*What to do*: Swap "refresh arrows icon" for "reload arrows icon" in the stretch of the material from the line containing "The image size is (171, 110)." through the line containing "tap(653, 71)". Give back only those lines, with nothing else changed.

Records of locating words and elements
>>>>

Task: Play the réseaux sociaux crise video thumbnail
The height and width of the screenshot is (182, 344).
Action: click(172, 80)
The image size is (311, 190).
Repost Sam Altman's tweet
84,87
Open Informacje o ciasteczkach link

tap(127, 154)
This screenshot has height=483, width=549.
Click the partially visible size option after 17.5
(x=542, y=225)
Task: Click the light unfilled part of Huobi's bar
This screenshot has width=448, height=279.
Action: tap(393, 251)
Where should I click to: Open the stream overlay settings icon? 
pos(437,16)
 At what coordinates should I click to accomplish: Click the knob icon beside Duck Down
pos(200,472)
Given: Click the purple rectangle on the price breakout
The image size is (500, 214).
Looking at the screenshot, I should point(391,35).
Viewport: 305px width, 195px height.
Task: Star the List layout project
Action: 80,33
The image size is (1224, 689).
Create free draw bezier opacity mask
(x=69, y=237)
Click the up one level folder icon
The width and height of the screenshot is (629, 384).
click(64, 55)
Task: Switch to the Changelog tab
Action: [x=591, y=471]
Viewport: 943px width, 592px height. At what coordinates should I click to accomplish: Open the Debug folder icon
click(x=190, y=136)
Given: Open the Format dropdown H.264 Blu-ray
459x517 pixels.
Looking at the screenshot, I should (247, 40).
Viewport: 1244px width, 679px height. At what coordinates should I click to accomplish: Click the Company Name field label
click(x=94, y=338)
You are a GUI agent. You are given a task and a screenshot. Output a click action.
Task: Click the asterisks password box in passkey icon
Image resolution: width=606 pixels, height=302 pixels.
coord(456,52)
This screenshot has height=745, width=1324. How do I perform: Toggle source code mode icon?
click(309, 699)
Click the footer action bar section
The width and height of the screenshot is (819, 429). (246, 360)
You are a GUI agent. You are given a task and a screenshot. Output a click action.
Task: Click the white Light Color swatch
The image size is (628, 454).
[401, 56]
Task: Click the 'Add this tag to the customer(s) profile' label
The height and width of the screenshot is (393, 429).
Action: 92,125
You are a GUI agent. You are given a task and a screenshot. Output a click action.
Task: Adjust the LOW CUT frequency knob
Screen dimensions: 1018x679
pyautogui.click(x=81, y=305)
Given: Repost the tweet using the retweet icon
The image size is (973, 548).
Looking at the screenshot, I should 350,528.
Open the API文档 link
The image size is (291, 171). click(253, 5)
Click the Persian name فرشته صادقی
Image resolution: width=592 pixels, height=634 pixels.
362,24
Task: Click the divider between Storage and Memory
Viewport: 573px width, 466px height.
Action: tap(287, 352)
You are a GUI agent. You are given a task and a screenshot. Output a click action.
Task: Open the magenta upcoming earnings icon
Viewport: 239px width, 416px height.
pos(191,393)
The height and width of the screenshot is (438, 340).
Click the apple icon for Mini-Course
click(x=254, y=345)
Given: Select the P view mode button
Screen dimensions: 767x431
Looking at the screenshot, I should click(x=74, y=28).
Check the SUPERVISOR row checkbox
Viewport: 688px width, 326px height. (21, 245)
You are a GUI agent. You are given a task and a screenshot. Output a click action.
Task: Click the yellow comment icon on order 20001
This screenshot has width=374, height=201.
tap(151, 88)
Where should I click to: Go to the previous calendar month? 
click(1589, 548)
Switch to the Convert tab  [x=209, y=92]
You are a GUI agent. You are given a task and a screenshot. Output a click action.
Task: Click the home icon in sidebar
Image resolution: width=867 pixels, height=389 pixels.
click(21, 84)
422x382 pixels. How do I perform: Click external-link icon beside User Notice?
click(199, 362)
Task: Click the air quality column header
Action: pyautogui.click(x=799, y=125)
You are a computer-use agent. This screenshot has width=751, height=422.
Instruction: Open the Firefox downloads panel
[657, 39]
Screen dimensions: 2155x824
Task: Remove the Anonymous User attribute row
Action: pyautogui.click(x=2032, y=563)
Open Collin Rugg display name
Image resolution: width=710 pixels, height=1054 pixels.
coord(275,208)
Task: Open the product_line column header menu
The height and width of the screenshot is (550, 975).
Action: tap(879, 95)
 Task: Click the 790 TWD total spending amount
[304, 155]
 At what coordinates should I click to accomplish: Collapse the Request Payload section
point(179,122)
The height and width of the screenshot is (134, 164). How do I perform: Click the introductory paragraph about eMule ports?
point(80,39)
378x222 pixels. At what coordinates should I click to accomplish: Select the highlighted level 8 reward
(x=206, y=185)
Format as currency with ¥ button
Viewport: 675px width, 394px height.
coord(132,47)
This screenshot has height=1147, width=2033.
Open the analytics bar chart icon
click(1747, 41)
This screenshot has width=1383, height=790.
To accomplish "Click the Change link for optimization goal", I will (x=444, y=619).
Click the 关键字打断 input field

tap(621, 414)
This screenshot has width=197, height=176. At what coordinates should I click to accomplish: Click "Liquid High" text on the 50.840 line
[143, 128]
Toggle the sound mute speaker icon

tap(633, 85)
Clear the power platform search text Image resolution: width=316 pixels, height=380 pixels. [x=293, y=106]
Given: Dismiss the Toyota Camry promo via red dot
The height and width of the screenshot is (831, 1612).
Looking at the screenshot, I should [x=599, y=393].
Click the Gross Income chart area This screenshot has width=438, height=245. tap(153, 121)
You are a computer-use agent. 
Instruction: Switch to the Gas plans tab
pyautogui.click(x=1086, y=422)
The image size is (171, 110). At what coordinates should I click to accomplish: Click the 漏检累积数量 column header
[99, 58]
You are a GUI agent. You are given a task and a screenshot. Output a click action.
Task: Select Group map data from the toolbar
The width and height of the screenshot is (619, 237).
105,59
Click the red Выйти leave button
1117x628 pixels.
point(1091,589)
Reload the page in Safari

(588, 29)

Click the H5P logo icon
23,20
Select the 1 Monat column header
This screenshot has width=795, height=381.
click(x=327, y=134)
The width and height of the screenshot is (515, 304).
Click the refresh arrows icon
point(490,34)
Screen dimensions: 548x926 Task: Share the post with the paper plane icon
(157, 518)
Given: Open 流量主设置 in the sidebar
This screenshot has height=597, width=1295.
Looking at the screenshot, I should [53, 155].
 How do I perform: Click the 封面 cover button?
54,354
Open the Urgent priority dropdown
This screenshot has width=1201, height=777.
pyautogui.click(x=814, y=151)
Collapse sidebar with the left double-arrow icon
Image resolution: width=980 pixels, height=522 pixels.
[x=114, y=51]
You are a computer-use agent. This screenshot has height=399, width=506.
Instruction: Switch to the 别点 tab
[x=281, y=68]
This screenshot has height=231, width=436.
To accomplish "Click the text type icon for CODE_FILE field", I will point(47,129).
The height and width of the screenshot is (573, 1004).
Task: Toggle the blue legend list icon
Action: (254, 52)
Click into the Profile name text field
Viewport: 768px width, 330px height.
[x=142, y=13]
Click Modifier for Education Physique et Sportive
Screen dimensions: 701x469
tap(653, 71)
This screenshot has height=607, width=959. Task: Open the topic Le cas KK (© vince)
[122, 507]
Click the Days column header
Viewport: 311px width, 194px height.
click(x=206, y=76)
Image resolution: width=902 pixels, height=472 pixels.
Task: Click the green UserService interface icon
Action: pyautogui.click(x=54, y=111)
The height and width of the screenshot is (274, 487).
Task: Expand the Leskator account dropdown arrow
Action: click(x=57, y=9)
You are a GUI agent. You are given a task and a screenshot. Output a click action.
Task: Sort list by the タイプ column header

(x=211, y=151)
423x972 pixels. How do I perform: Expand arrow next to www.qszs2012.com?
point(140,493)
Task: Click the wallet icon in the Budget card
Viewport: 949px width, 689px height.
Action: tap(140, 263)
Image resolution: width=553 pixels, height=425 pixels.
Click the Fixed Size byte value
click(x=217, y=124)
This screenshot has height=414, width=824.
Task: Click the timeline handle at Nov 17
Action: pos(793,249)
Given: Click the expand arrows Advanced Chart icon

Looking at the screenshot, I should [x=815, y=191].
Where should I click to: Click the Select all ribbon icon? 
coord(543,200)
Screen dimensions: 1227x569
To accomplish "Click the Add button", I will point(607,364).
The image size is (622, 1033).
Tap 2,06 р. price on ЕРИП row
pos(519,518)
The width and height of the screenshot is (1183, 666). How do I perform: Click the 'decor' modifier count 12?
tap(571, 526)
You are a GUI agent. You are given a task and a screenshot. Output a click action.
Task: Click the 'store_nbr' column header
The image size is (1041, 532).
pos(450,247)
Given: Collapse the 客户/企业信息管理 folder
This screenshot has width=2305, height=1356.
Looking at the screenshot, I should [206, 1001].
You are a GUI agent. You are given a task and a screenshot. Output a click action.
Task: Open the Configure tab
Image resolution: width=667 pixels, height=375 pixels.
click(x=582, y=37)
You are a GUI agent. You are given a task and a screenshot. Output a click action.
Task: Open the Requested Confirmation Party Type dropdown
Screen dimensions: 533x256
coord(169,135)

<<<<

*Expected answer*:
The image size is (171, 110). At what coordinates should I click to accomplish: Click the 漏检累积数量 column header
[99, 58]
You are a GUI agent. You are given a task and a screenshot. Output a click action.
Task: Select Group map data from the toolbar
The width and height of the screenshot is (619, 237).
105,59
Click the red Выйти leave button
1117x628 pixels.
point(1091,589)
Reload the page in Safari

(588, 29)

Click the H5P logo icon
23,20
Select the 1 Monat column header
This screenshot has width=795, height=381.
click(x=327, y=134)
The width and height of the screenshot is (515, 304).
Click the reload arrows icon
point(490,34)
Screen dimensions: 548x926 Task: Share the post with the paper plane icon
(157, 518)
Given: Open 流量主设置 in the sidebar
This screenshot has height=597, width=1295.
Looking at the screenshot, I should [53, 155].
 How do I perform: Click the 封面 cover button?
54,354
Open the Urgent priority dropdown
This screenshot has width=1201, height=777.
pyautogui.click(x=814, y=151)
Collapse sidebar with the left double-arrow icon
Image resolution: width=980 pixels, height=522 pixels.
[x=114, y=51]
You are a computer-use agent. This screenshot has height=399, width=506.
Instruction: Switch to the 别点 tab
[x=281, y=68]
This screenshot has height=231, width=436.
To accomplish "Click the text type icon for CODE_FILE field", I will point(47,129).
The height and width of the screenshot is (573, 1004).
Task: Toggle the blue legend list icon
Action: (254, 52)
Click into the Profile name text field
Viewport: 768px width, 330px height.
[x=142, y=13]
Click Modifier for Education Physique et Sportive
Screen dimensions: 701x469
tap(653, 71)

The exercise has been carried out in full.